Almost invisible in the flood of adults, was a very starched and proper Cajeiri, his two young bodyguards looking exceedingly uncomfortable in court dress—they being no Assassins, they looked more like young city gentlemen than Taibeni foresters.

“Nand’ Bren,” Cajeiri exclaimed, much too loudly, darted through a screen of adult bodies, and chattered on about how he had moved into his parents’ residence, but how he was very soon to have his own rooms, and his own staff (how they were to manage this in a general shortage of apartments, one had no idea) and how he was already writing a letter to Gene and Artur and all the rest of his young human associates.

“Young sir,” Bren said, “one is ever so glad to hear such news.

But recall that the names of your associates aboard the ship are foreign to present company. These elderly gentlemen are often extremely alarmed by foreign names, particularly when it suggests your father’s son has been influenced by humans.”

A small sulk. The eight-year-old was back. “Then one will not be pleased with them. One will never be pleased with them.”

“They have excellent qualities, the paidhi-aiji assures the young gentleman, and they have served the young gentleman’s interests ever so well, at great personal risk and loss of property. Be patient and persuade them cleverly and slowly.”

The scowl persisted through patient, but at cleverly and slowly gave way to a deep frown, a thinking kind of frown, then a dark glance aside at adult company and back again. “Are these people your enemies, nand’ Bren?”

“Some of them certainly believe the paidhi has not served their interests. They have lost property and suffered greatly from the upheaval.
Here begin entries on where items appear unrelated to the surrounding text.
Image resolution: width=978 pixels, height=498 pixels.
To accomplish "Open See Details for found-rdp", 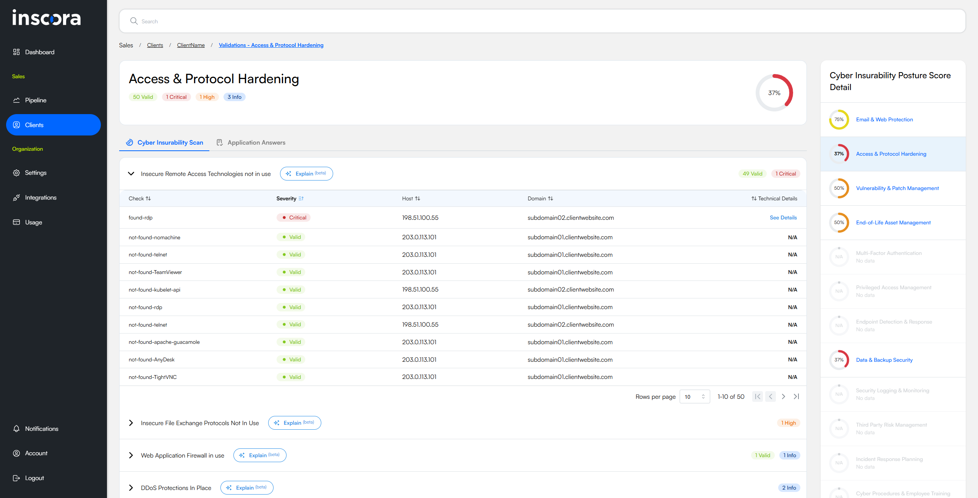I will 783,218.
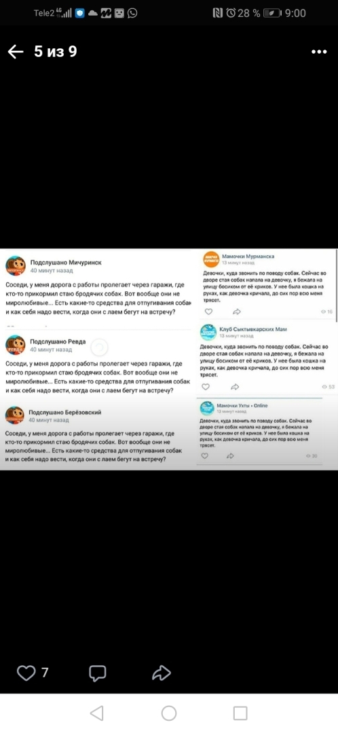Tap Android back navigation button
The height and width of the screenshot is (733, 338).
[x=96, y=713]
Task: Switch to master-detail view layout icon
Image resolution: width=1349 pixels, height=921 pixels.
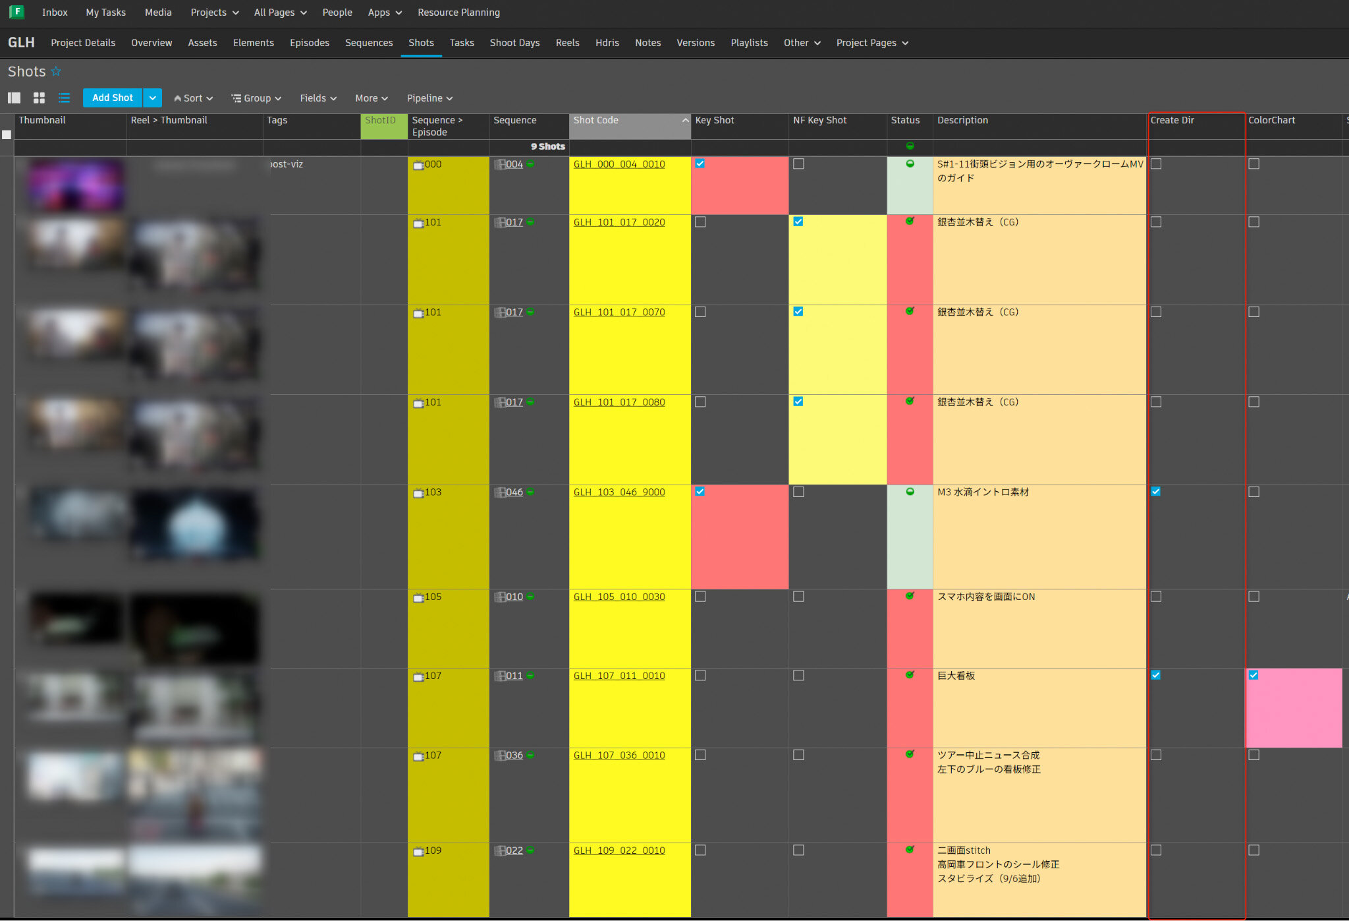Action: (14, 98)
One is certain, young sir, that the dowager can much better explain—”

“She calls them fools. She calls them very short-sighted. She says they have no good grasp of the numbers.” This last in a whisper not quite adequate, but at least the boy tried to keep his voice down.
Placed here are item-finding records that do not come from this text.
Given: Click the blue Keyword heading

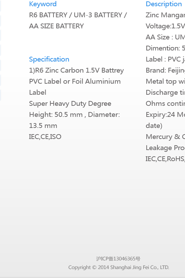Looking at the screenshot, I should (x=43, y=4).
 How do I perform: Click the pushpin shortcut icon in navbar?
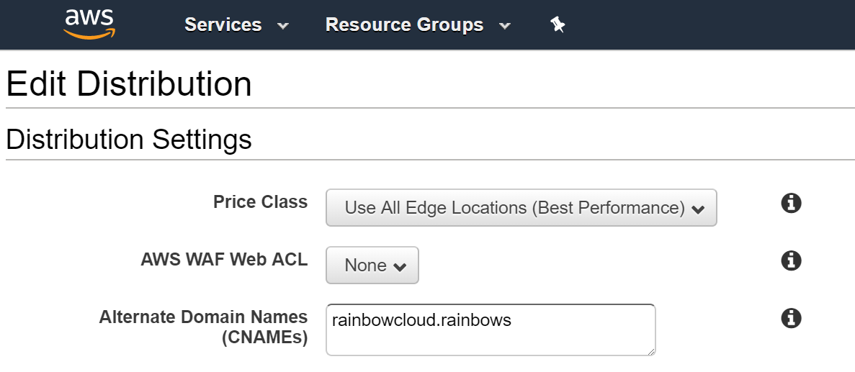click(x=558, y=24)
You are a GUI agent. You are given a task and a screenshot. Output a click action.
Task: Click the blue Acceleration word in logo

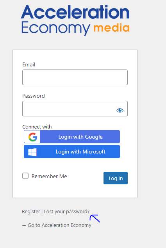75,12
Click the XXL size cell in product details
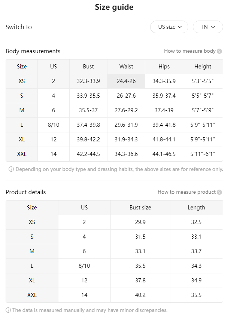Viewport: 228px width, 325px height. 32,295
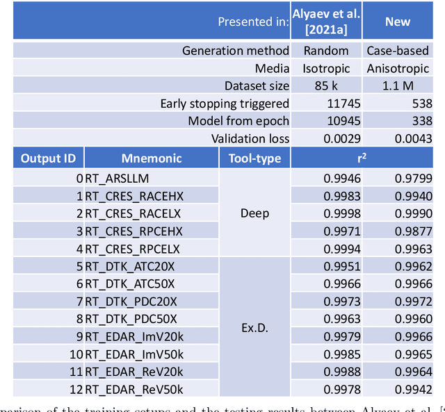Select the RT_EDAR_ReV50k mnemonic cell
Image resolution: width=445 pixels, height=412 pixels.
[134, 389]
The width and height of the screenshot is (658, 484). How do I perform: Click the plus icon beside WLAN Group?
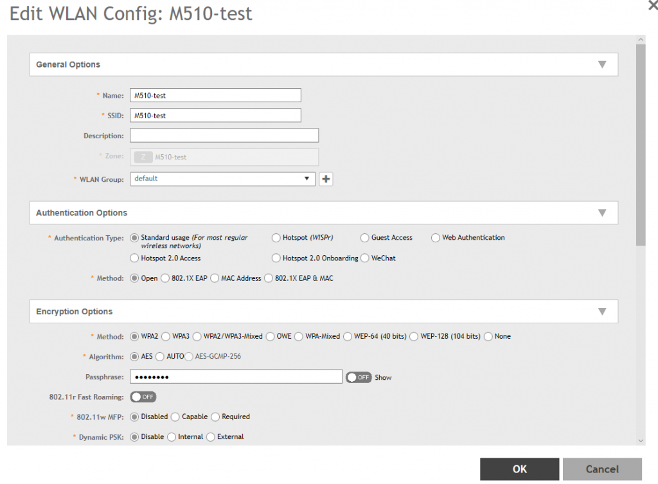pos(326,179)
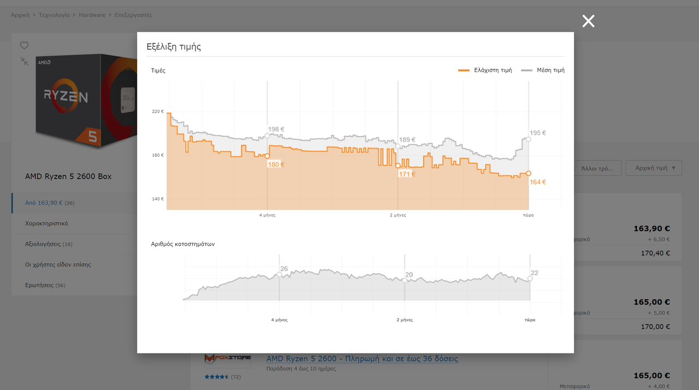Toggle the Ελάχιστη τιμή legend entry

click(485, 70)

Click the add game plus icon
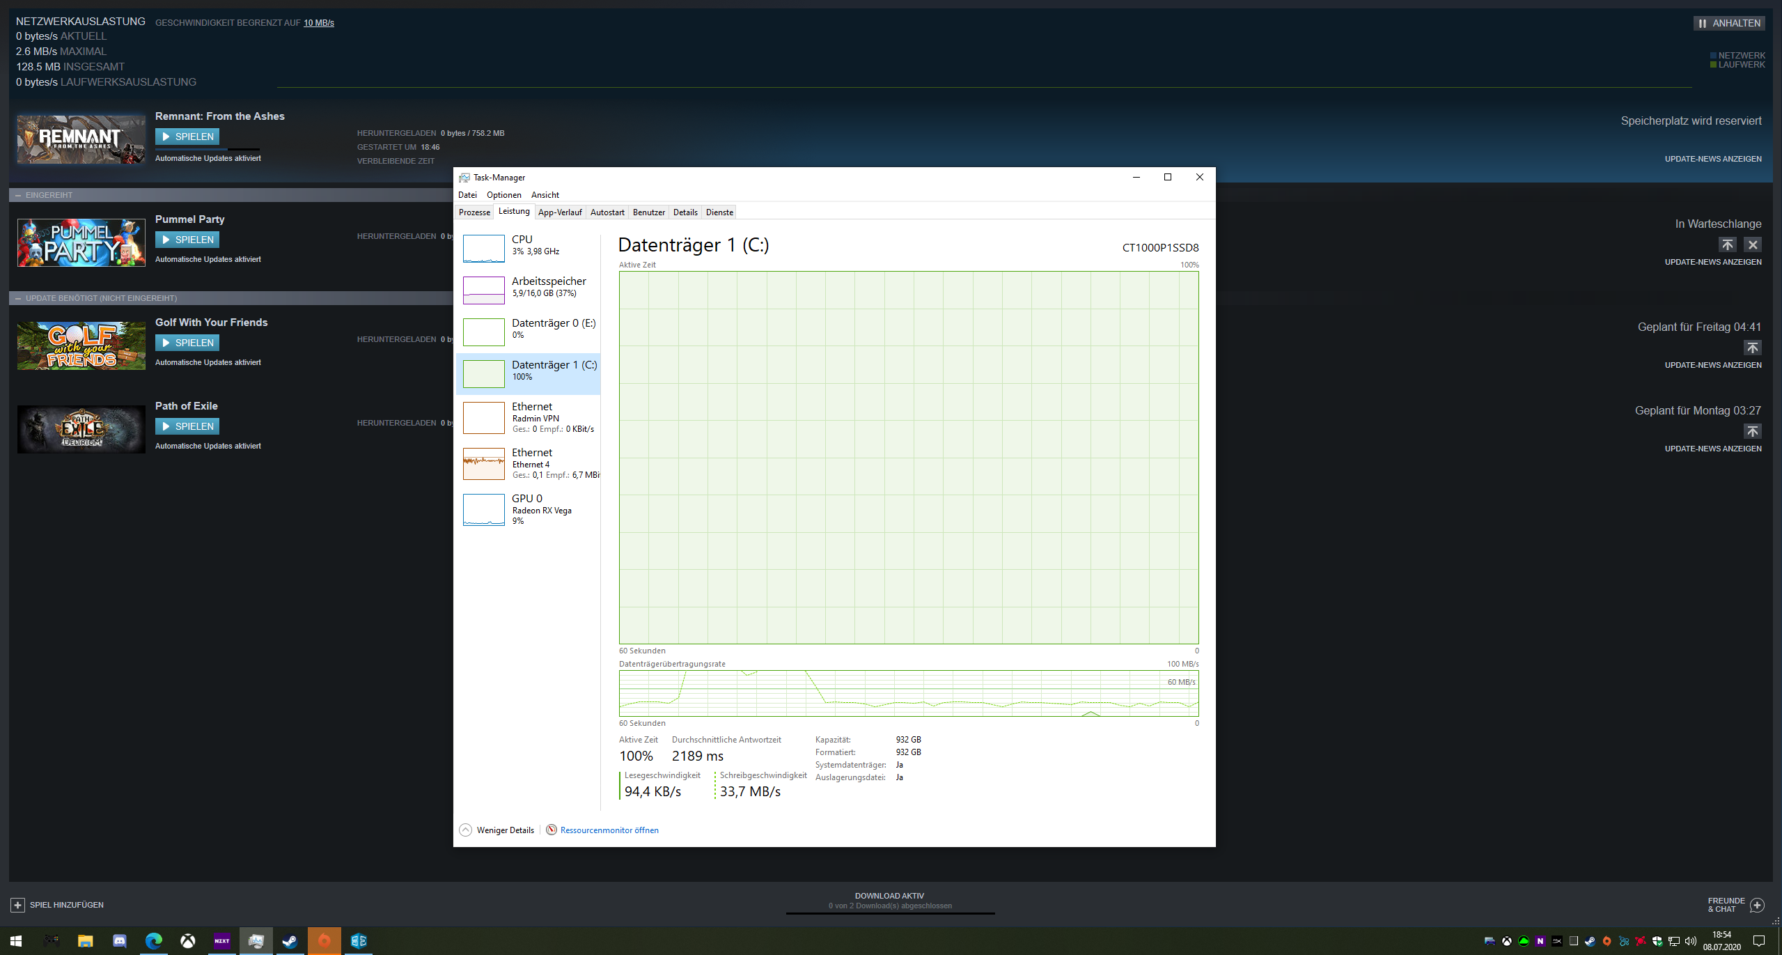pyautogui.click(x=17, y=905)
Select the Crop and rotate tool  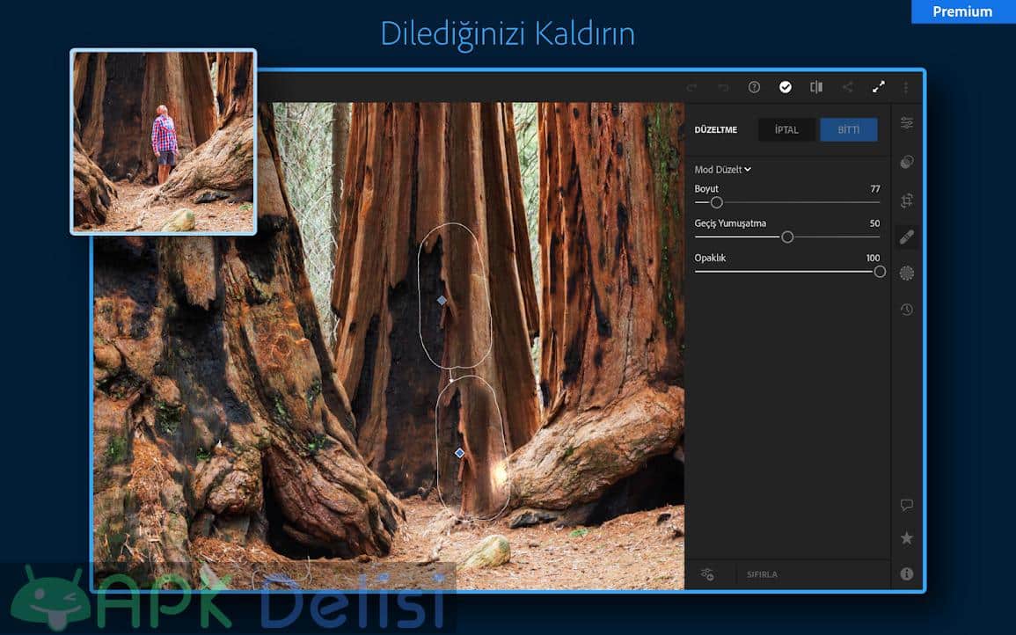(x=906, y=201)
Bren looked for escape, managed only: “It is a very delicate situation, young sir. One begs you watch and listen—and by no means use any word of Mosphei’ in these people’s hearing.”

“Not even ‘damn fools’?”

Wicked boy. It was not the best acquisition he had ever made, and not the paidhi’s best moment that had let him pick that up, in the depths of space.

“Especially not that,” Bren said fervently, and the young rascal swaggered off, smug and victorious, to talk to his great-grandmother, who was engaged with the volatile lord of the Ajuri.
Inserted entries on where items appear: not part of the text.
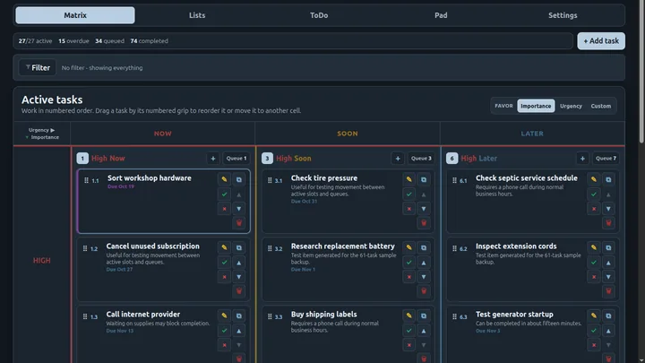Open the Settings tab
Viewport: 645px width, 363px height.
(563, 15)
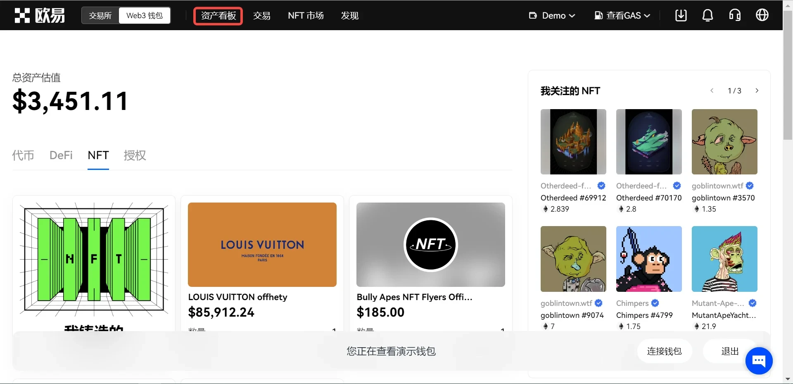Open the notifications bell icon

click(708, 15)
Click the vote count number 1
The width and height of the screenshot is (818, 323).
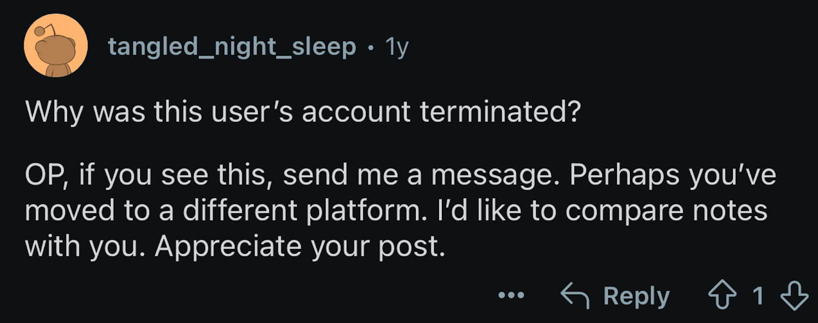click(758, 295)
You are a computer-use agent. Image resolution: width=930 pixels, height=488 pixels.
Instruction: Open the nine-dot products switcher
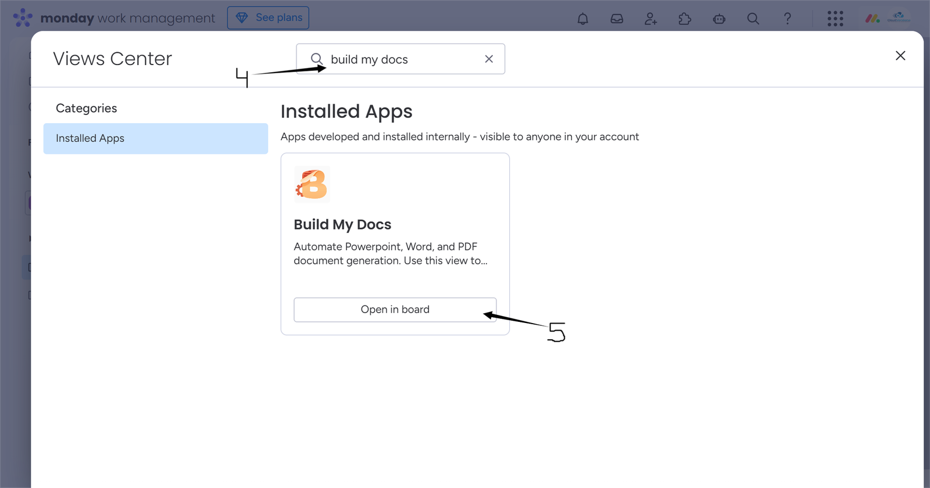click(835, 19)
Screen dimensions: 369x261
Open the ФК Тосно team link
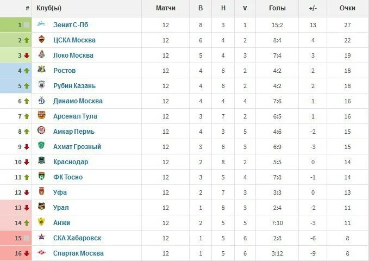(x=68, y=177)

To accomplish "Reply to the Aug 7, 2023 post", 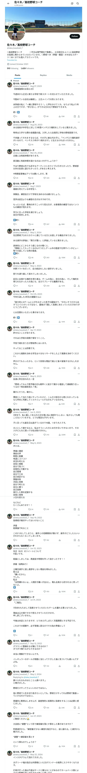I will [x=14, y=224].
Bren kept quiet and drew over to the side, pretended to sip the offered wine, wanting to keep all his wits about him and earnestly hoping the youngster was not going to follow days of extraordinarily good behavior with a catastrophic letdown.

The Astronomer had arrived with Tabini, and while he had been talking to Cajeiri, the court mathematician had shown up, the two old gentlemen now involved in an ongoing debate and very little noticed the summons to table. They were still in the anteroom, passionately flinging numbers about, when the rest went in to dinner.